Lopez transferred to Arizona for her senior year in part so she could reunite with Mulipola and several other former travel teammates. Mulipola said she didn’t have any input in Lopez’s decision to join the Wildcats, though she reacted to the news like you’d expect.
“I was just pumped," Mulipola said. "I think I got almost 300 likes on my Twitter post that I posted about her coming here. It was a big deal because people knew that we grew up together.”
There was one problem: They weren’t actually going to be teammates.
Mulipola made the U.S. Olympic team a few months later and opted to redshirt the 2020 college season so she could tour with them. So when Lopez made her Arizona debut in February, Mulipola was all the way in Florida refreshing her Twitter timeline for updates.
“When she was going through the (Team USA) tryout process, I was like, ‘I am so happy for you, but I will be happy if you’re still here with us,”’ Lopez said. “It was just so hard for me because I was like, ‘yes, I’m gonna be with you’ and then it all happened.”
It’s only because of the coronavirus crisis, which canceled the end of the 2020 season and gave seniors like Lopez a chance to return in 2021, that they get to be batterymates again.
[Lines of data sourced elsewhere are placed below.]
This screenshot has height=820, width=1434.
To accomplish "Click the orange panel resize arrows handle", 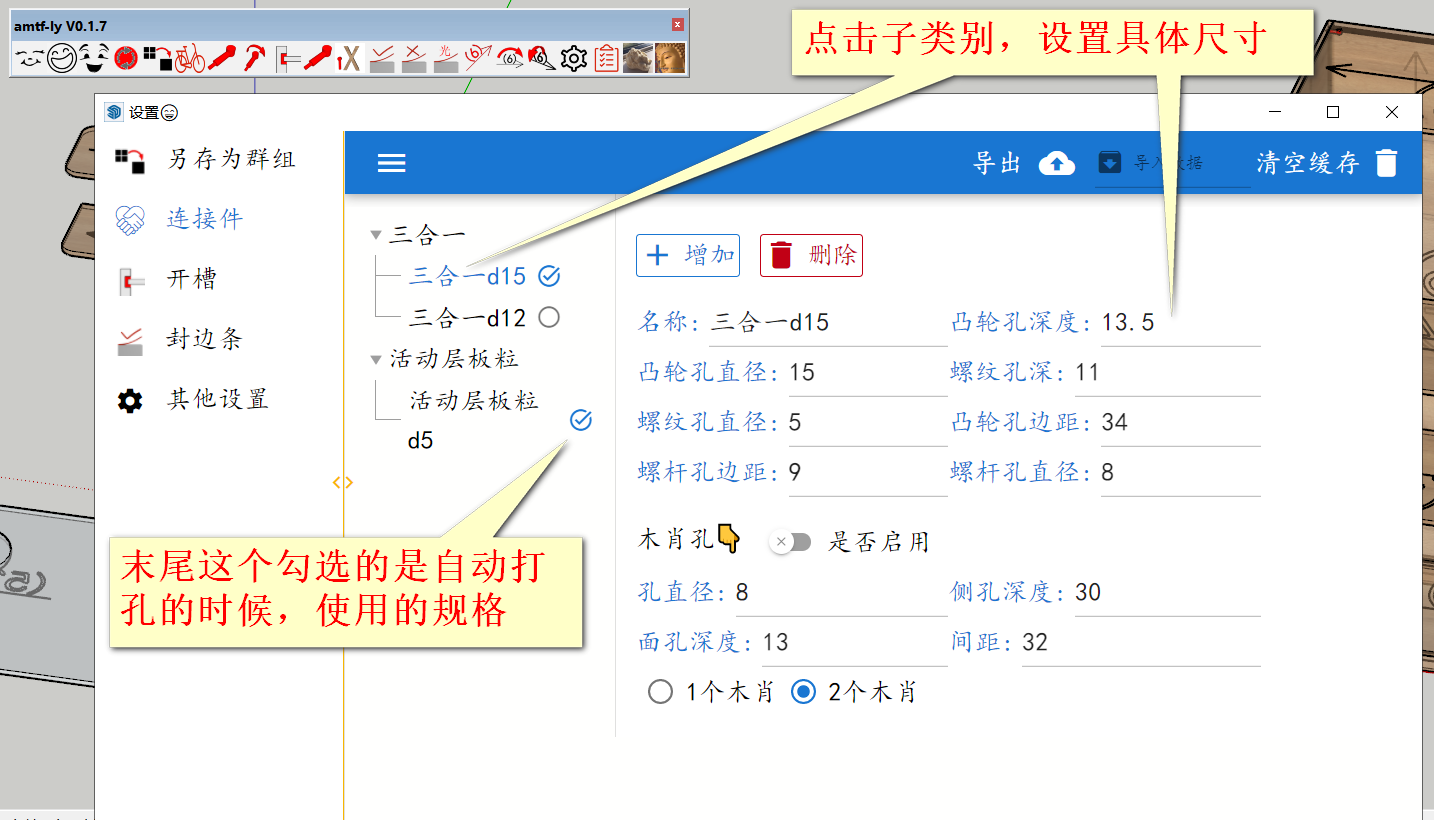I will [x=342, y=483].
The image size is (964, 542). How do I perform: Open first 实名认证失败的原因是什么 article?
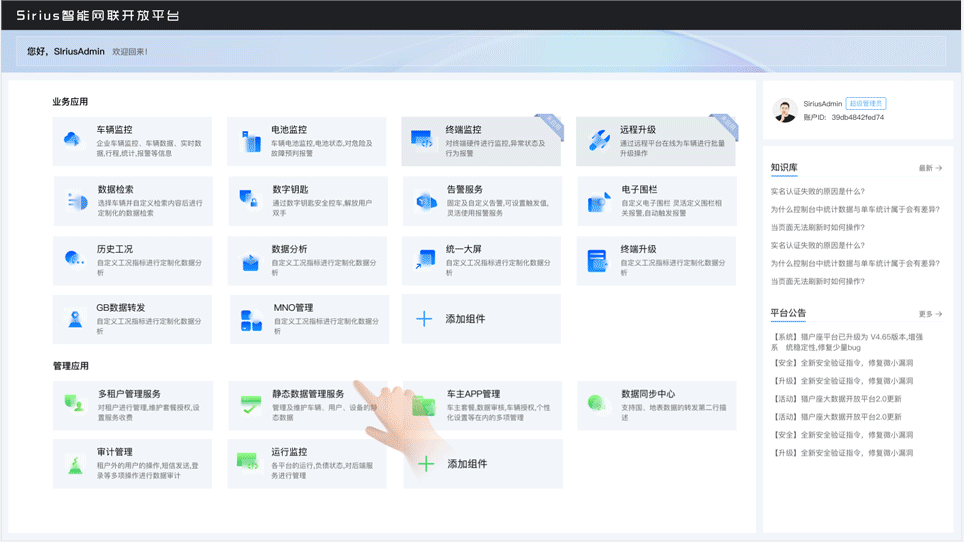817,191
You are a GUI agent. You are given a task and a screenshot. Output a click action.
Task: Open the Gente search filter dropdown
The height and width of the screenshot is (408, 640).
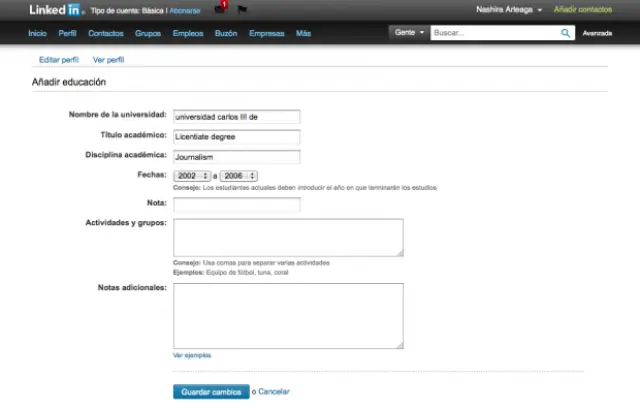point(409,33)
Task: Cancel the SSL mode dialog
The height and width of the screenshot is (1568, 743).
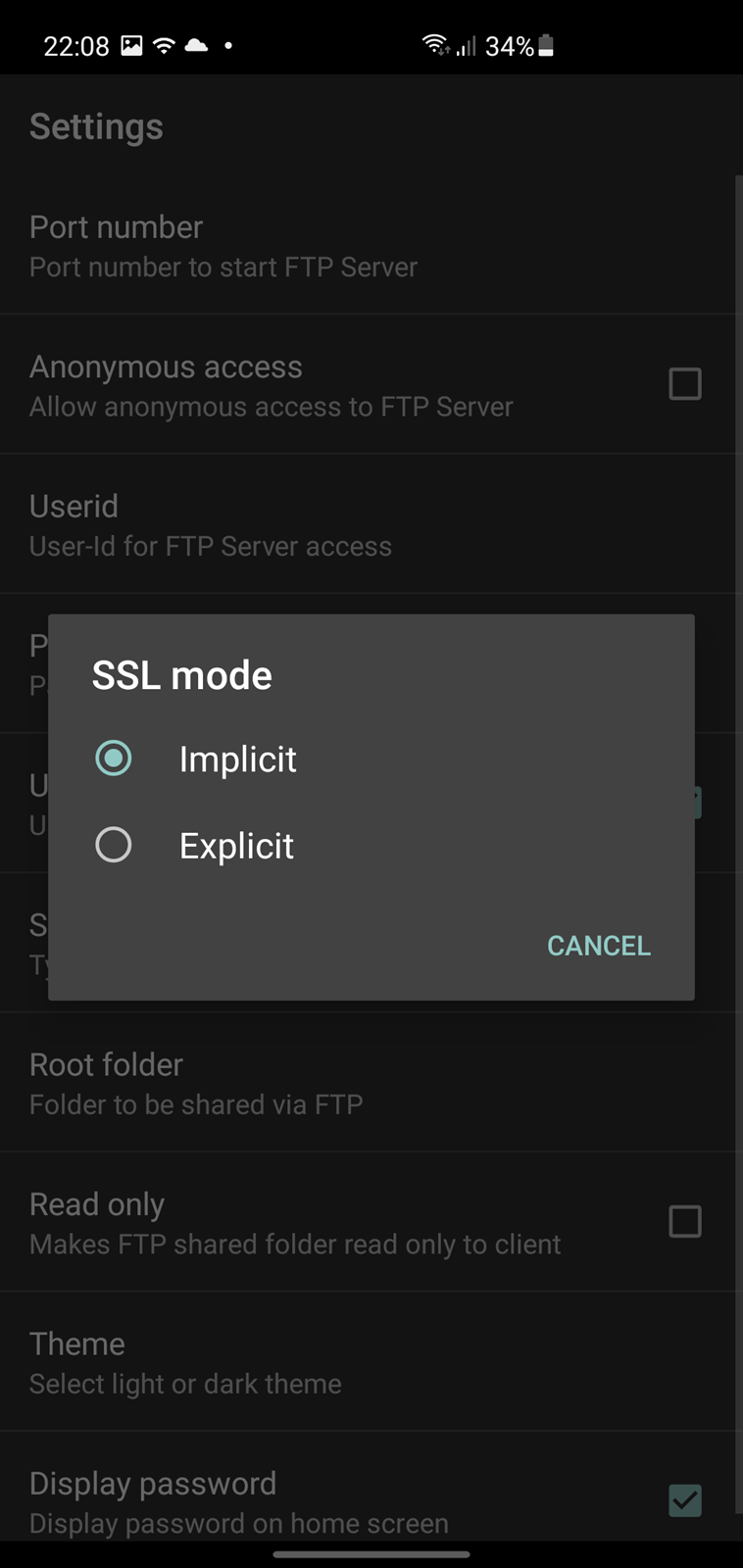Action: (598, 946)
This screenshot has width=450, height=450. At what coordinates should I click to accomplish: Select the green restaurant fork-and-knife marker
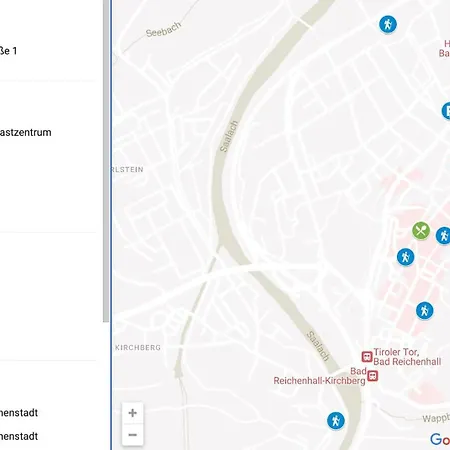click(x=421, y=231)
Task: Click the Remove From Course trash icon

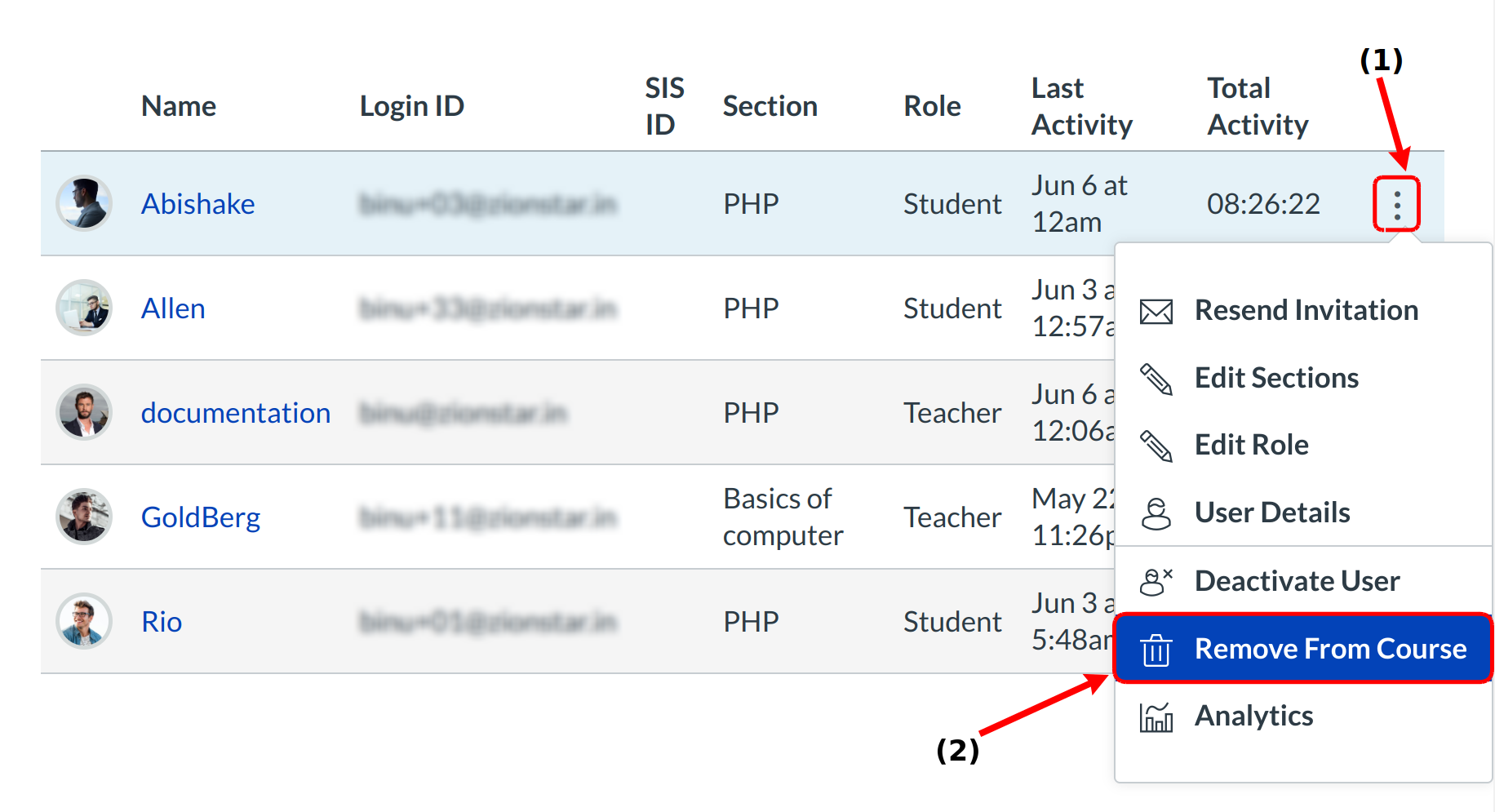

It’s the ultimate silver lining.
“I think that’s going to be very beneficial, especially being seniors,” Mulipola said.
While each has grown since their travel ball days, Lopez and Mulipola expect 2021 to be like old times. They still know each other’s tendencies and Lopez chuckles about how her signature screwballs always seem to hit Mulipola’s target.
“We’re obviously going to take what (signs) Coach [Taryne Mowatt] is putting out there, but [Dejah] knows how certain pitches are going to work, are going to look,” Lopez said. “She has a different look from the back side, but we kind of are on the same page when it comes to that type of thing because of the fact that we played with each other for so long and we grew up on the same wavelength of education when it came to pitching and catching.”
Mulipola gave some examples.
“Say she throws a screwball in a 1-2 count, I know where I need to set up, she knows where I’m going to set up, and then we also kind of work together on where the pitch is going to be,” she said. “And also say we throw an off-speed pitch and we want it in the dirt to get the batter to chase, I think we’re both on the same idea of what we want to do with that pitch and where we want the outcome to come from.”
Lopez is also eager to learn what she can from Mulipola, who now has experience catching the best pitchers in the world.
“It’s very, very special just because Mariah and I are very close and we’ve only gotten closer since I’ve been back at school,” Mulipola said. “I think just having core people on the field with you that you’ve grown up with, you trust them, so that’s a big factor when you’re playing in tough games and tough situations.”
They’ll be in a lot of those in 2021. It’s Women’s College World Series or bust for the Wildcats, and Mulipola, Lopez and the rest of their star-studded senior class are expected to lead the way to Oklahoma City.
Lopez remembers being a kid and dreaming with Mulipola about winning a national championship in college together.
Now it could actually happen.
“It just has come full circle for us because [Campbell] recently passed away and he was a big influence, along with other coaches from that team, that shaped us into who we are,” Lopez said. “And we just kind of feel like it all came full circle for us and it was maybe a little nudge from him to get us to get back together and finish together, so we’re really excited about it.”